Exercise brief: For the entries that follow, count the lines containing the string "node" and write only the number.

(Pixel coordinate grounding data)

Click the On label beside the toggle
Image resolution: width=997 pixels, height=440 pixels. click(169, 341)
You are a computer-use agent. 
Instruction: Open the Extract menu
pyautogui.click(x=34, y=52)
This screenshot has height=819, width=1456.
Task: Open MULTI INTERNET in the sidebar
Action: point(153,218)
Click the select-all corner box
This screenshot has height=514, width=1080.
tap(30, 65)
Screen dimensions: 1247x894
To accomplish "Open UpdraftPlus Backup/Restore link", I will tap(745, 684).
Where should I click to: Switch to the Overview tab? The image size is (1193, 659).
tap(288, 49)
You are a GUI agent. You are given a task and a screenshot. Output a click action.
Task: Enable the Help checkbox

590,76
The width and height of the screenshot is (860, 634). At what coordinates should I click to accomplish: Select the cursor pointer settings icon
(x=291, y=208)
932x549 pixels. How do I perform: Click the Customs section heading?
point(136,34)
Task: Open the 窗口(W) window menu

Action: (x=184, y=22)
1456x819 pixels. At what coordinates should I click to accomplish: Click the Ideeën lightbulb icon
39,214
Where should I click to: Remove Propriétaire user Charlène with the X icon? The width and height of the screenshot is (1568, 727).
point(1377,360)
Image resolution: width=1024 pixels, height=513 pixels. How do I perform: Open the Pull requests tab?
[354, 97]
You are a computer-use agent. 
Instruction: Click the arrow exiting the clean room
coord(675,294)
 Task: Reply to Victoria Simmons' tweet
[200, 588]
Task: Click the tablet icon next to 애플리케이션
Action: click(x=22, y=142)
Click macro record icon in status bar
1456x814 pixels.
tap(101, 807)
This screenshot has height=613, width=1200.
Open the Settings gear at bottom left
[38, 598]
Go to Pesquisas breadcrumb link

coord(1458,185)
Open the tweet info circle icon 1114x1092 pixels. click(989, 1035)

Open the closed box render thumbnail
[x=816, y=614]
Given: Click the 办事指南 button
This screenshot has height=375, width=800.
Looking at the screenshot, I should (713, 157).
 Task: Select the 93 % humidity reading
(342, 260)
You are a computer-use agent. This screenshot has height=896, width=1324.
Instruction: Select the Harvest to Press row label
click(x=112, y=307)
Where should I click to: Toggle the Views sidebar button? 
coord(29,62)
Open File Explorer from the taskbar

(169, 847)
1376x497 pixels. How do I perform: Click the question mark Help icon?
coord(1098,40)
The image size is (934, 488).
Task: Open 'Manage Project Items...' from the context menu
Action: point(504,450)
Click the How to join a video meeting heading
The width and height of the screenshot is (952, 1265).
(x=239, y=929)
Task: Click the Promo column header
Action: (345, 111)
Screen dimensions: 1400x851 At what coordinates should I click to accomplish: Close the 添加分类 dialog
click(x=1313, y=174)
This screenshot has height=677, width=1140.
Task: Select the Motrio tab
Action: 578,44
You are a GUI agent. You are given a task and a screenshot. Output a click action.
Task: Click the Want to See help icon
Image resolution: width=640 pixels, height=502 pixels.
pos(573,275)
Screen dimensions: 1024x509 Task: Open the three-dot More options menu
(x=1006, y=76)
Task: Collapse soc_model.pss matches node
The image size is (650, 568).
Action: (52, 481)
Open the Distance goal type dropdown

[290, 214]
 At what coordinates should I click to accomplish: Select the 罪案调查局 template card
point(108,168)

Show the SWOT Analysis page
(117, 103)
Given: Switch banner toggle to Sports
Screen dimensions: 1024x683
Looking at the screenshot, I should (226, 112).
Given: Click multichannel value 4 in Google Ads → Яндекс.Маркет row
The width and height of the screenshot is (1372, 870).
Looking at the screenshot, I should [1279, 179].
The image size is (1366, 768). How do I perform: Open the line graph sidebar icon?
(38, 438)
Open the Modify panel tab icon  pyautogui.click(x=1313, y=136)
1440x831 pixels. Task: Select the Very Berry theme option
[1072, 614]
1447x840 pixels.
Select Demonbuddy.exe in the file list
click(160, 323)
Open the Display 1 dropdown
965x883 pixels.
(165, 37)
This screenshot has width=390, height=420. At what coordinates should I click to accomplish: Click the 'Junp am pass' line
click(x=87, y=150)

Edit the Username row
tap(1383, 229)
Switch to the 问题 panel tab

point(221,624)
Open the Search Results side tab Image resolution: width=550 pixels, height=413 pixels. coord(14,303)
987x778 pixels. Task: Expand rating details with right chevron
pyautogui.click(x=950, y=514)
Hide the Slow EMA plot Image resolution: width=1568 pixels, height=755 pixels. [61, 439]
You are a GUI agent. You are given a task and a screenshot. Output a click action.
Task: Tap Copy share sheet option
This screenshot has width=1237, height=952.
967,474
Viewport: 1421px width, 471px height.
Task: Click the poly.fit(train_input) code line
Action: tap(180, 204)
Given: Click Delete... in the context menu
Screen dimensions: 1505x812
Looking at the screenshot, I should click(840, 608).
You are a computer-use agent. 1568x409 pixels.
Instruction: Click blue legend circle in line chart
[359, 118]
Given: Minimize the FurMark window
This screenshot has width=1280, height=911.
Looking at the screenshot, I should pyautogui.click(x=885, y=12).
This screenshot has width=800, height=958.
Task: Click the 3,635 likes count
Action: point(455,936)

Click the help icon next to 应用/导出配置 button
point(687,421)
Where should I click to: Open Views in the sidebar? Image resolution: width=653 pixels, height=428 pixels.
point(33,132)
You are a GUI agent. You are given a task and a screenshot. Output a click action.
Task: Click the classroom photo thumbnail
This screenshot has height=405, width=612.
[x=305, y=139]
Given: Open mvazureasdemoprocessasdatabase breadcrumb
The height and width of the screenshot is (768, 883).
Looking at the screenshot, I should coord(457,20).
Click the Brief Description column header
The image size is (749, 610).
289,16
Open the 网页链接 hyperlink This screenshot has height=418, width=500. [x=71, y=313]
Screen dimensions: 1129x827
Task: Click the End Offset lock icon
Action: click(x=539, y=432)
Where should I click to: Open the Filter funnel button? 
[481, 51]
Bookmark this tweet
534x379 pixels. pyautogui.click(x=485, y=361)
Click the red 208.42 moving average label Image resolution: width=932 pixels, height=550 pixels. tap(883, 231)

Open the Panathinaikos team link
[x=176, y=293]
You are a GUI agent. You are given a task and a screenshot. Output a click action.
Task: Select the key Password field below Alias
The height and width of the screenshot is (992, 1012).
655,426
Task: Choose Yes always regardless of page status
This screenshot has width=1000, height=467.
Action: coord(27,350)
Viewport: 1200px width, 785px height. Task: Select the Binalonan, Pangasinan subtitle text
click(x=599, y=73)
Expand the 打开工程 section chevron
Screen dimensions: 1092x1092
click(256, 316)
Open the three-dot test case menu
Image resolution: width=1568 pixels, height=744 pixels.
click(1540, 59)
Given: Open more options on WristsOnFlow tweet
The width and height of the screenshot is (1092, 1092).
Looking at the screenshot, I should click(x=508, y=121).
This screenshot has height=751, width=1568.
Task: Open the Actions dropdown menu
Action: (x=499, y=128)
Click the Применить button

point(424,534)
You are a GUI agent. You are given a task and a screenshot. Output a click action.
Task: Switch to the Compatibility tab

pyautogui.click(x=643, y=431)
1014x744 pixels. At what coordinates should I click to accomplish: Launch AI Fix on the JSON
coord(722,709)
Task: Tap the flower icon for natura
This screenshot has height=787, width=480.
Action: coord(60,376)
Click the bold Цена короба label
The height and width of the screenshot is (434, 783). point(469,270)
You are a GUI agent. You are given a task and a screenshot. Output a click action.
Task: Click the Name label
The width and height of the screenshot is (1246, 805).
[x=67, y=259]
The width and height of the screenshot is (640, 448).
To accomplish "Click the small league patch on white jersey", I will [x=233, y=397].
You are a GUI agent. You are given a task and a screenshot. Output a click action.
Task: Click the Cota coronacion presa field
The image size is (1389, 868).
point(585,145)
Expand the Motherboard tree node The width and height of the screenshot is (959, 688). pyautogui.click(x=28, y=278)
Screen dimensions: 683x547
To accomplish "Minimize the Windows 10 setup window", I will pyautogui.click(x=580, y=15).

Solved problem: 2